Newt’s brow furrowed. "Why would he want them here?"
Vinda gave him a look that made him feel simultaneously very stupid, and very important. "So you could care for them, Mr. Scamander. What use are injured or dead animals to a man that is not like you?"
He froze. He knew what she meant, of course. She was implying that they would be used in the war against the Ministries. But that was not what Newt heard.
What use are they...To a man that is not like you?
To a man that is not like you...
Newt heard Vinda speaking, something probably important, but he couldn’t hear anything over the ringing in his ears. In that moment, he felt like starlight.
Vinda let out an indignant shout as Newt turned and walked briskly down the opposite hall, a purpose to his steps. His eyes were wide, so single-minded in his revelations that he didn’t even notice that Pickett had stayed with Fiona. His quick walk transformed into a run, until he was sprinting down the halls towards his destination.

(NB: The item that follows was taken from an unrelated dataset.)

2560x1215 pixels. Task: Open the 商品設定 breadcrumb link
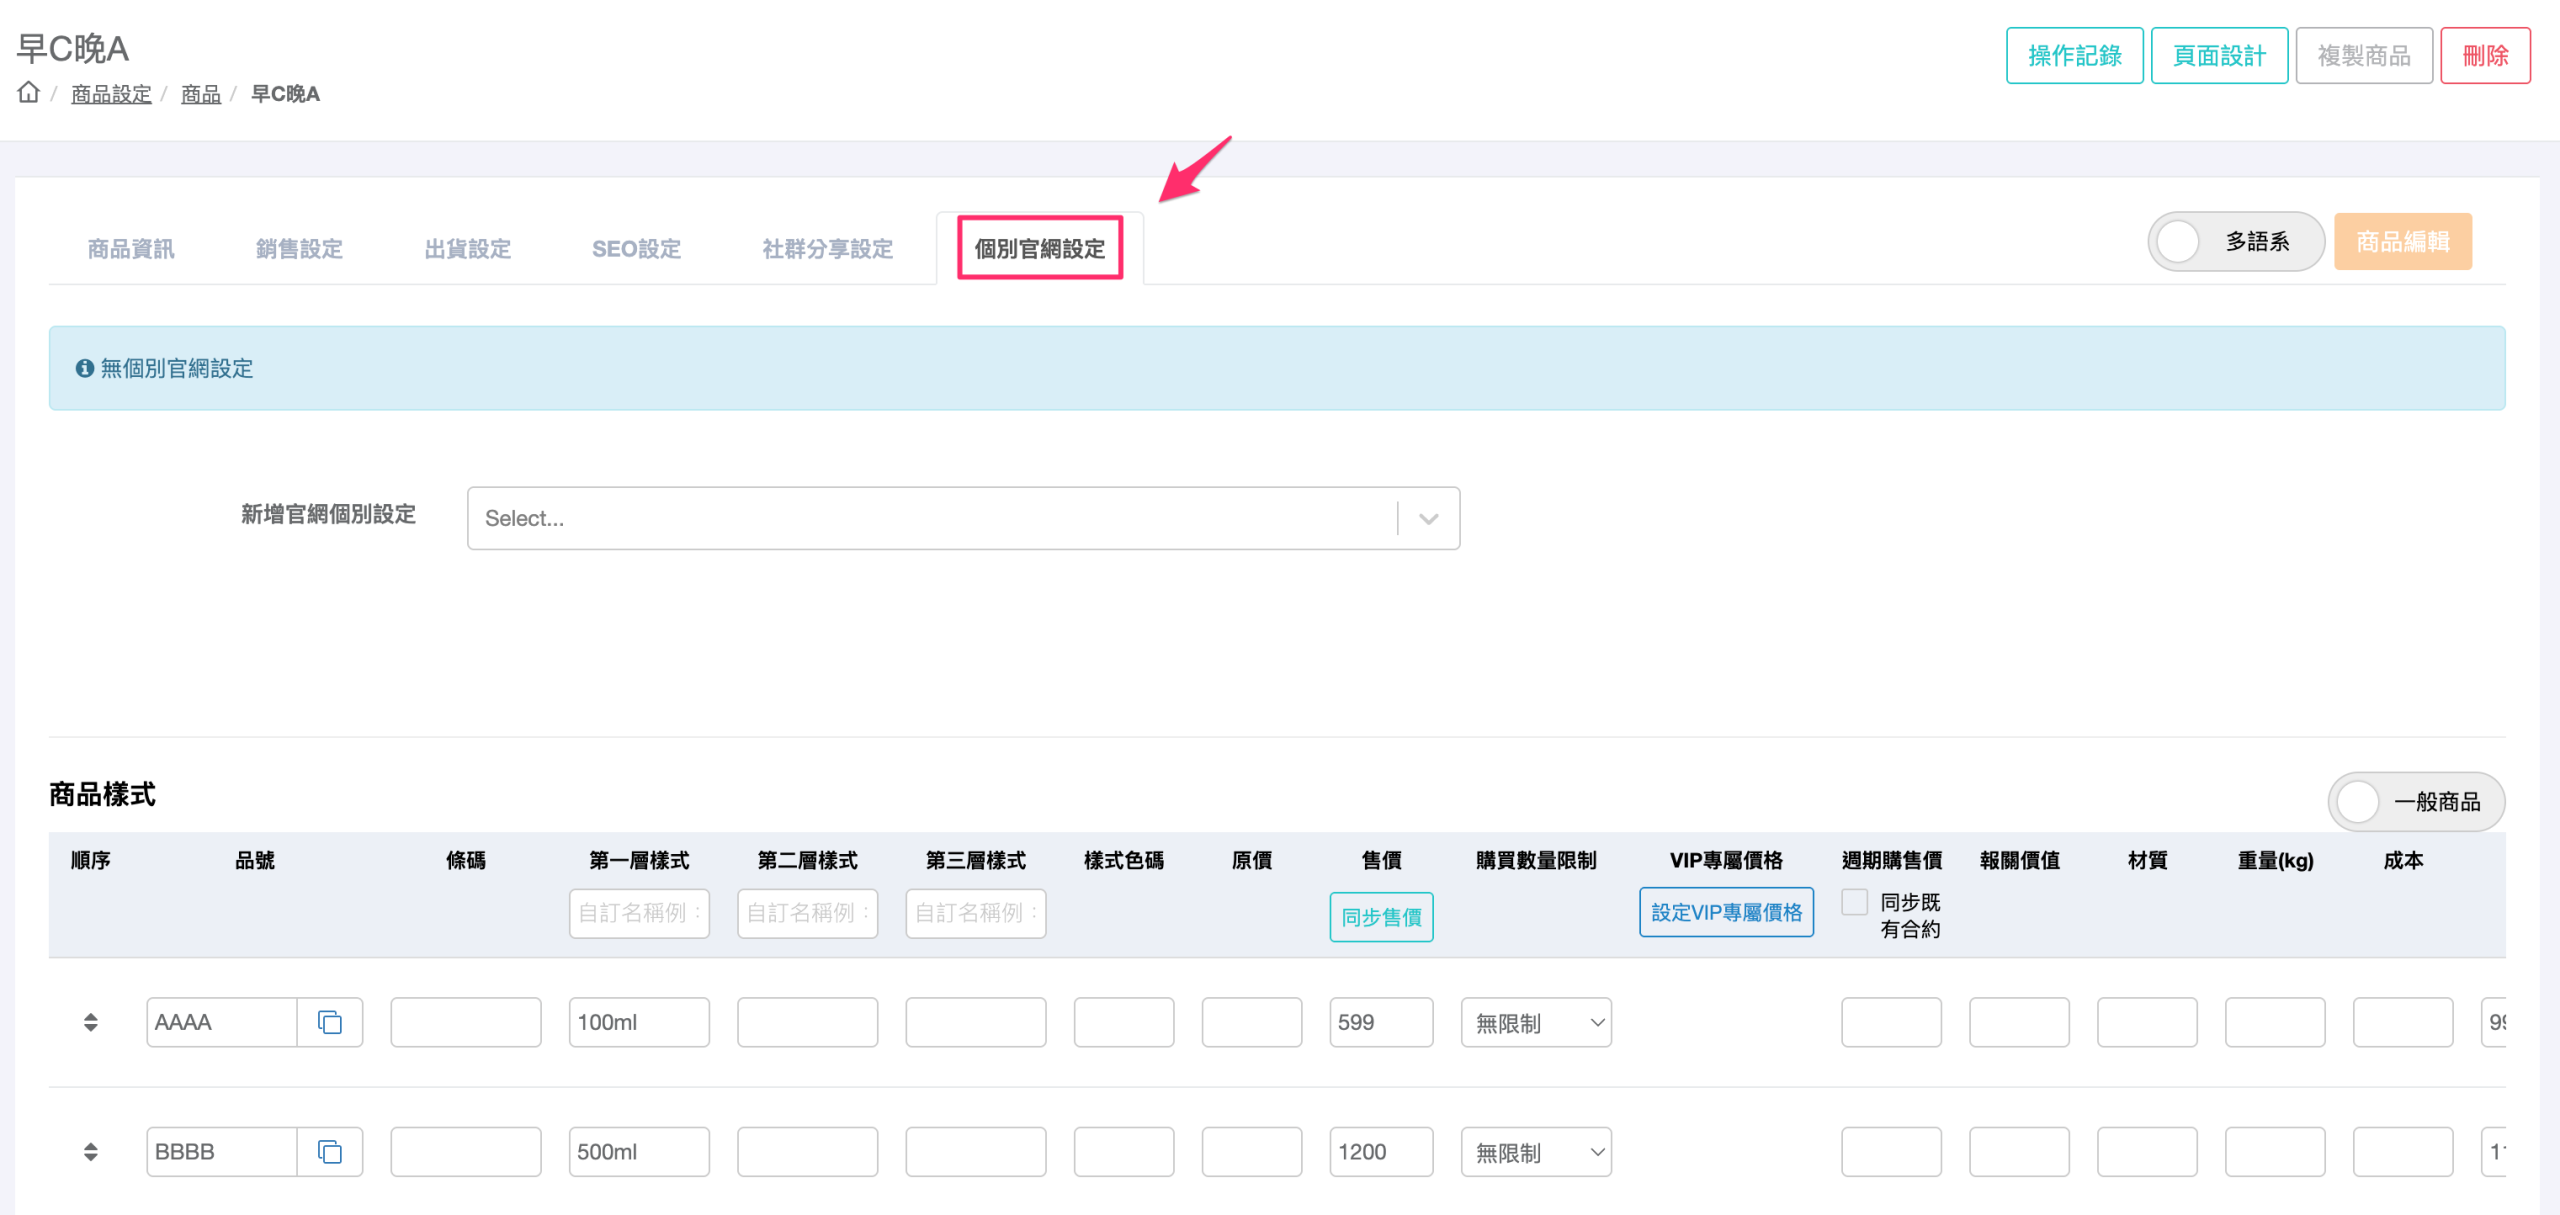(x=111, y=94)
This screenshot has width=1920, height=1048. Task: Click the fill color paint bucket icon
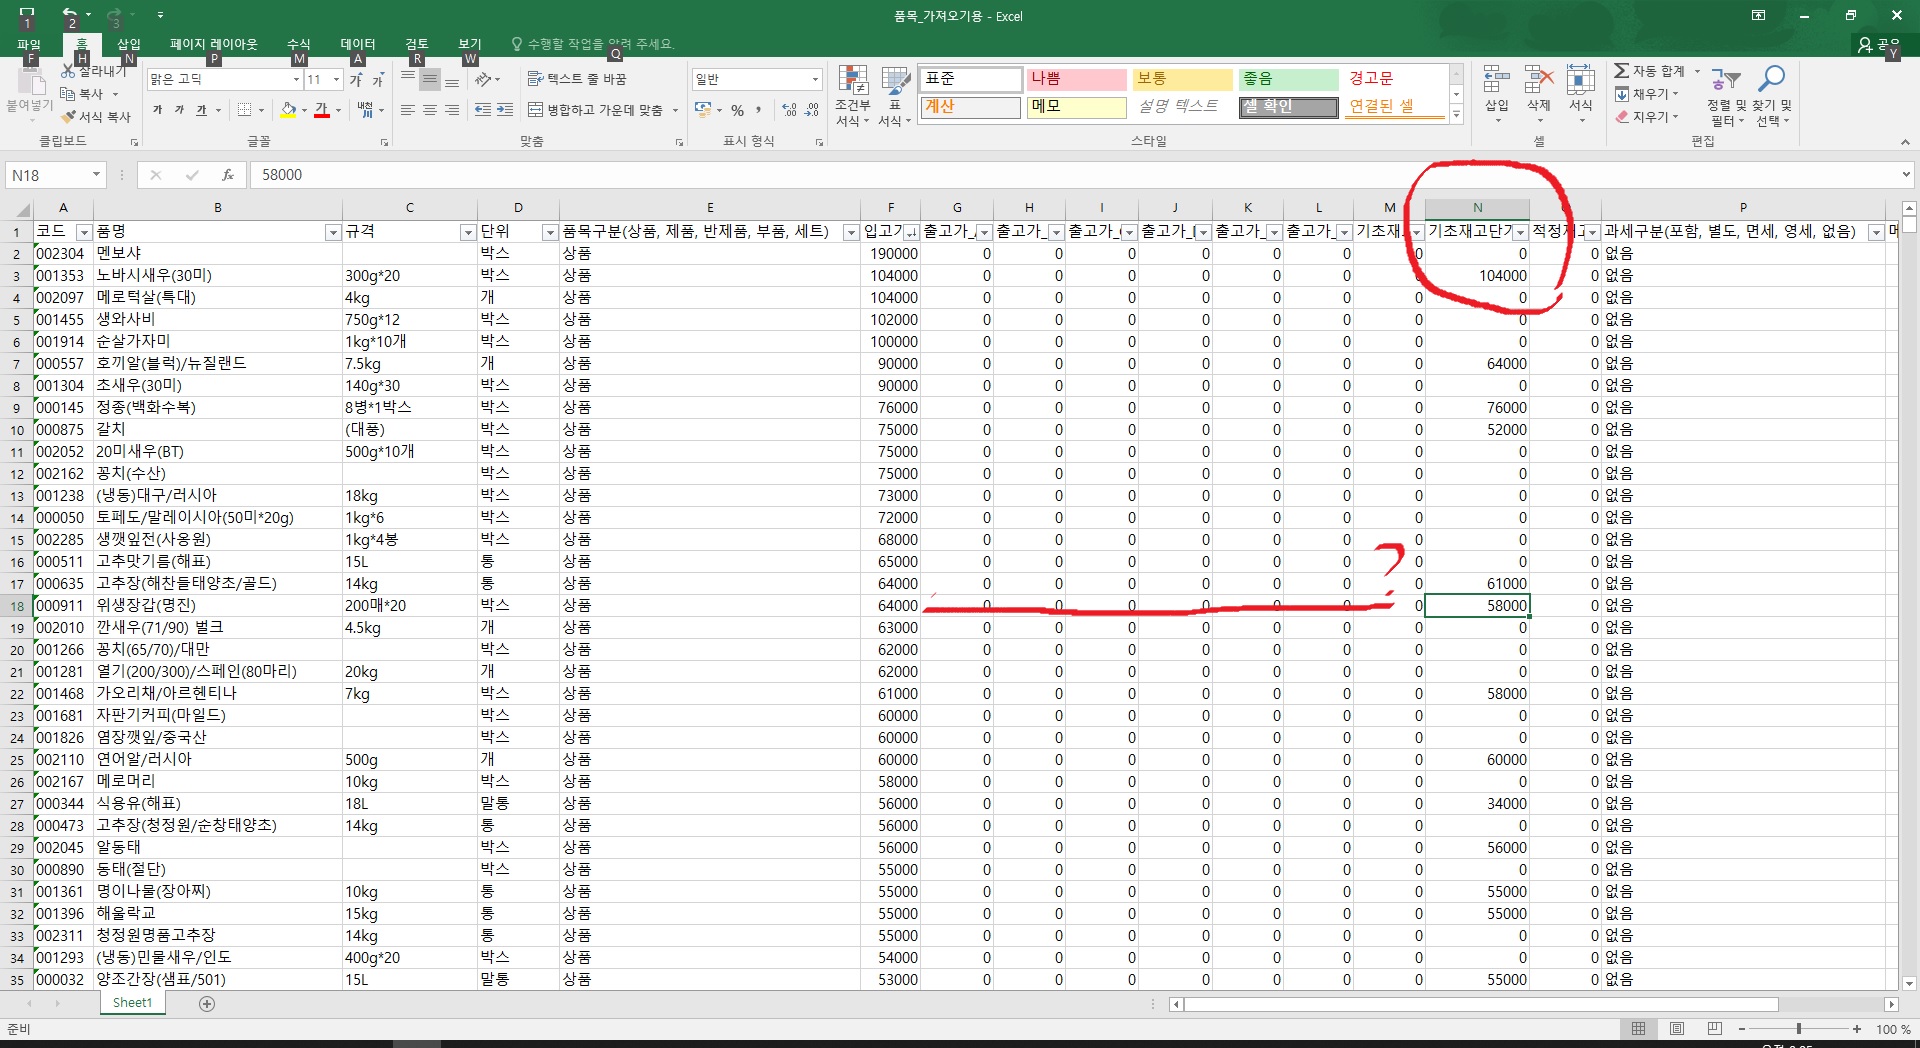tap(288, 110)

The halls were empty, the doors unguarded as he passed, but he couldn’t focus on that. Newt burst into Grindelwald’s office, chest heaving, looking like something wild with the fevor of a man possessed.
Gellert started at Newt’s sudden entrance, heterochromatic eyes wide as he took in the sight of the man. "Newton? What—"
"I know why the caged bird sings," Newt gasped out. He stumbled forward until he could reach out a grasp Gellert’s coat lapels, then dragged the other man in for desperate, searing kiss.
For all his surprise, all his shock, Gellert didn’t hesitate. His arms wound around Newt’s back and his fingers tangled into sunset curls. He reciprocated on instinct, softly, but as he came to terms with what Newt had said, what he’d meant, his breath stuttered and he deepened the kiss.
Then he abruptly pushed Newt back by his shoulders. The redhead staggered back, disoriented and frustrated. Gellert’s eyes stopped any protest he could have made. They were dark, darker than Newt had ever seen them. A sea of molten gold and an ocean of perilous waters, each pulling him in until he was drowning, unable to move, to breathe, to think.
"Do that again," Gellert rumbled. "And I will not stop."
Newt’s eyes went from wild, to feral. He stalked back up to the Dark Lord until they were chest to chest. There was no facade to hide behind now. Newt had been stripped raw of any humility, any demureness he might’ve had. No, now he understood. Newt understood, and he wanted to know. He curled his lithe fingers around the back of Gellert Grindelwald’s neck and gave him a daring glare.
"Maybe I don’t want you to."
Molten eyes flashed, and starving mouths descended on each other once more as they fell into one another.
They were lost.
They were one.
They were loved.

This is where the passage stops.